On 2019-04-10 10:25:18 -0700, Bart Schaefer wrote:
> For what it's worth, Bash seems to (mostly) agree with the zsh
> interpretation.  If I set HISTTIMEFORMAT to something containing %Z
> and then run "TZ=UTC history" I get timestamps in the local timezone,
> not in UTC.  If I first export TZ=UTC and then run history, I get
> timestamps in UTC.

Your test seems incorrect.

$ HISTTIMEFORMAT=%Z
$ history
    1  CESTps
[...]
$ TZ=UTC history
    1  UTCps
[...]

This is with:

GNU bash, version 5.0.3(1)-release (x86_64-pc-linux-gnu)
Copyright (C) 2019 Free Software Foundation, Inc.

Ditto with:

GNU bash, version 4.4.12(1)-release (x86_64-pc-linux-gnu)
Copyright (C) 2016 Free Software Foundation, Inc.
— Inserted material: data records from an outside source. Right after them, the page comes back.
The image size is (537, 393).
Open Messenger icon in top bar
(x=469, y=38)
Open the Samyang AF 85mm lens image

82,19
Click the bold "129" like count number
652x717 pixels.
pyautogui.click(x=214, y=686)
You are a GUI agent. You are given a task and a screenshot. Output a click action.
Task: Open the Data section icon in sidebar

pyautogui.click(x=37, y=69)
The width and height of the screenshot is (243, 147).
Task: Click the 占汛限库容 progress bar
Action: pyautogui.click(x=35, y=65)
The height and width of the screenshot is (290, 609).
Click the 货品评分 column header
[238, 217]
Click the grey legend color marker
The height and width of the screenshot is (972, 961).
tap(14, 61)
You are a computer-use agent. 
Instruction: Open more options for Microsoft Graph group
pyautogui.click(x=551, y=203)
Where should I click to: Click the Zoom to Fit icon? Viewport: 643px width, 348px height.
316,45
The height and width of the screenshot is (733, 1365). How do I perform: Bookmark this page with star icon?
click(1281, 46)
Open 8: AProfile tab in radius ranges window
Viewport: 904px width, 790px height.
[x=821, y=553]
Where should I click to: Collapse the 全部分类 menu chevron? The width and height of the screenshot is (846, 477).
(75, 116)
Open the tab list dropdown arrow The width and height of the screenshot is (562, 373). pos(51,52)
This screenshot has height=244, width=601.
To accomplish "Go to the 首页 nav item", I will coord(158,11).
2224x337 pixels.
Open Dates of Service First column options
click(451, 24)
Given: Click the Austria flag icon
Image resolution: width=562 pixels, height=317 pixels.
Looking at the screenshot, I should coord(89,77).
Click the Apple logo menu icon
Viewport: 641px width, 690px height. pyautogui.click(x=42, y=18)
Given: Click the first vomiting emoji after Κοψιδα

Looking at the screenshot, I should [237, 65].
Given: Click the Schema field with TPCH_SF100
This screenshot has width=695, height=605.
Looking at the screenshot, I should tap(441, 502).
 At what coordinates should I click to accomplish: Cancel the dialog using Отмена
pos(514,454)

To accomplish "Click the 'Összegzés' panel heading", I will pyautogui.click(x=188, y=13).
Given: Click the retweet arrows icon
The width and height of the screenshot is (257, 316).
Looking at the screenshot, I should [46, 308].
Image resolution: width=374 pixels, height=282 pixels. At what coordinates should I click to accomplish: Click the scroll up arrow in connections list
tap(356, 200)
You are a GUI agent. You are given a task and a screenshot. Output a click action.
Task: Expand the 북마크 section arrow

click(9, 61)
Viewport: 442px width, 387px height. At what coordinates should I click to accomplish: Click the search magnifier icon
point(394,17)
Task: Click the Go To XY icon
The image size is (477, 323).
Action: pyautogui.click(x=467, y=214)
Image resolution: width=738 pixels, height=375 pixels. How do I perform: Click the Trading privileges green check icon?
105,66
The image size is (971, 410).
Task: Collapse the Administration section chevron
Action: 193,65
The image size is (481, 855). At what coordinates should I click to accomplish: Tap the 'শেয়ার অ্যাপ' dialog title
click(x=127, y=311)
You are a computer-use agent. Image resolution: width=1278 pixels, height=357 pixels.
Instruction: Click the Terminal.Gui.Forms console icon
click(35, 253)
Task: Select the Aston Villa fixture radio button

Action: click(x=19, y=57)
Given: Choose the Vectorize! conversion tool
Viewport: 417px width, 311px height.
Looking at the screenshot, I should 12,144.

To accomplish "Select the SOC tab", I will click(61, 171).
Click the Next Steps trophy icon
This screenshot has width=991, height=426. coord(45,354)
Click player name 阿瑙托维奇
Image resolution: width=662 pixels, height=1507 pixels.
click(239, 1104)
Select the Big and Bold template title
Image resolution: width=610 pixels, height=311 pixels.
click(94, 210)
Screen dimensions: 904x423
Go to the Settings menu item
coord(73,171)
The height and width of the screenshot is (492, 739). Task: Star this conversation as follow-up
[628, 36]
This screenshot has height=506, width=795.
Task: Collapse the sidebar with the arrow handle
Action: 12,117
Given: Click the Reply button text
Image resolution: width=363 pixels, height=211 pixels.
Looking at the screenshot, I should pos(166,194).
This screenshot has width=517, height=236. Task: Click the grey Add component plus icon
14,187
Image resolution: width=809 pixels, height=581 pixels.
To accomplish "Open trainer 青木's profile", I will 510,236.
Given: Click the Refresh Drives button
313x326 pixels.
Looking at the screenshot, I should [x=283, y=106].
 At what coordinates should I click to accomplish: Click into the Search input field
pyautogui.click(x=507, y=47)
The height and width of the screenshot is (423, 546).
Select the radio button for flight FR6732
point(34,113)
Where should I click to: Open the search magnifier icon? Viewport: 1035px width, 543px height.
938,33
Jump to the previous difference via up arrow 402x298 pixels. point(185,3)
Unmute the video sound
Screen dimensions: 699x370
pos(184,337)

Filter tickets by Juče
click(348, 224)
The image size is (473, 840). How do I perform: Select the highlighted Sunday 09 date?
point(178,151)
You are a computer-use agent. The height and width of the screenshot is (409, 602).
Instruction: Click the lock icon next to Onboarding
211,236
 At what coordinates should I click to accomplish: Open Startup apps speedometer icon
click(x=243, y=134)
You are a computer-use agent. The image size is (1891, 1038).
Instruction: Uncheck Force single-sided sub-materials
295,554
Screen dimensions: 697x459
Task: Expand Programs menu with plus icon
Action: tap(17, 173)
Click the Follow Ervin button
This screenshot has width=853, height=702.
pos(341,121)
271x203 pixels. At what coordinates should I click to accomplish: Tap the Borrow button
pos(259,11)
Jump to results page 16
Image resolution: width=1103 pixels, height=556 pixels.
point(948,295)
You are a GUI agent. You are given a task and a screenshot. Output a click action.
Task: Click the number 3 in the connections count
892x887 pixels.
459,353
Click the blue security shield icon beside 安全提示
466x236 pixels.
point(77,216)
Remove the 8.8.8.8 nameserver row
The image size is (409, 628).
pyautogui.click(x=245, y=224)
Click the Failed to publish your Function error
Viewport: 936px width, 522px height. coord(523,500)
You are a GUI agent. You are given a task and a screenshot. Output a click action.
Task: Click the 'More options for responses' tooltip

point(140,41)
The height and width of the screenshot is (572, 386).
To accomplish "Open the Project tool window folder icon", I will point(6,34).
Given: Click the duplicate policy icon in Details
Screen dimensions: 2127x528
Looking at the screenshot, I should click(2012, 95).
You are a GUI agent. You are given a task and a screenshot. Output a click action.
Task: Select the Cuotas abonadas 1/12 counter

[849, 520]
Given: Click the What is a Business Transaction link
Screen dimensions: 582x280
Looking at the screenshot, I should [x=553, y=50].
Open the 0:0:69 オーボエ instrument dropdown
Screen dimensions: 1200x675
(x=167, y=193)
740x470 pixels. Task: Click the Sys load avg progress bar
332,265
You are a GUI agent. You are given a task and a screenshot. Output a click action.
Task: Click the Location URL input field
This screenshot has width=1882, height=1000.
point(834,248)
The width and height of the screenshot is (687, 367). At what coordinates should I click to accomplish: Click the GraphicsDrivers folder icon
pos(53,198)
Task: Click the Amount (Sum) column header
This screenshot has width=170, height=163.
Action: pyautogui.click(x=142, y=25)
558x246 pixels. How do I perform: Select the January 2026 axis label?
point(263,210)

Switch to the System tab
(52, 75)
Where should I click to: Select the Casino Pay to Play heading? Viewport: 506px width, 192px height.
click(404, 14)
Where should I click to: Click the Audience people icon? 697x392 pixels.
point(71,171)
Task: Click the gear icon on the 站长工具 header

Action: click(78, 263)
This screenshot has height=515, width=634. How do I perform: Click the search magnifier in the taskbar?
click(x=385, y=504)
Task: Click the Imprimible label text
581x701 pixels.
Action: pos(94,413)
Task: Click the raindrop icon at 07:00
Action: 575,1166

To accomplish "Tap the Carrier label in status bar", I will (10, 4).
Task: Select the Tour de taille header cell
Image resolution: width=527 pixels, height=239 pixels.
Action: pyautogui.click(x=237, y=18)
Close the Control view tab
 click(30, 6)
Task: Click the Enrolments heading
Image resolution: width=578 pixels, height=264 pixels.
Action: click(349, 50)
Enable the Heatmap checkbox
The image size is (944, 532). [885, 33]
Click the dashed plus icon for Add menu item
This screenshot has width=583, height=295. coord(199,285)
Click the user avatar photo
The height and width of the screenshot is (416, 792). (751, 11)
Adding the --posix option doesn't change the behavior related to
the output timezone.

> *However*, if I run "HISTTIMEFORMAT='%r ' history" the change takes
> place for the builtin and I get the different format.

Ditto here.

> So it seems to matter whether the variable itself is "known" to
> Bash, or something.

At least I get a consistent behavior. This suggests something
wrong with your test of TZ.

-- 
Vincent Lefèvre <vincent@xxxxxxxxxx> - Web: <https://www.vinc17.net/>
100% accessible validated (X)HTML - Blog: <https://www.vinc17.net/blog/>
Work: CR INRIA - computer arithmetic / AriC project (LIP, ENS-Lyon)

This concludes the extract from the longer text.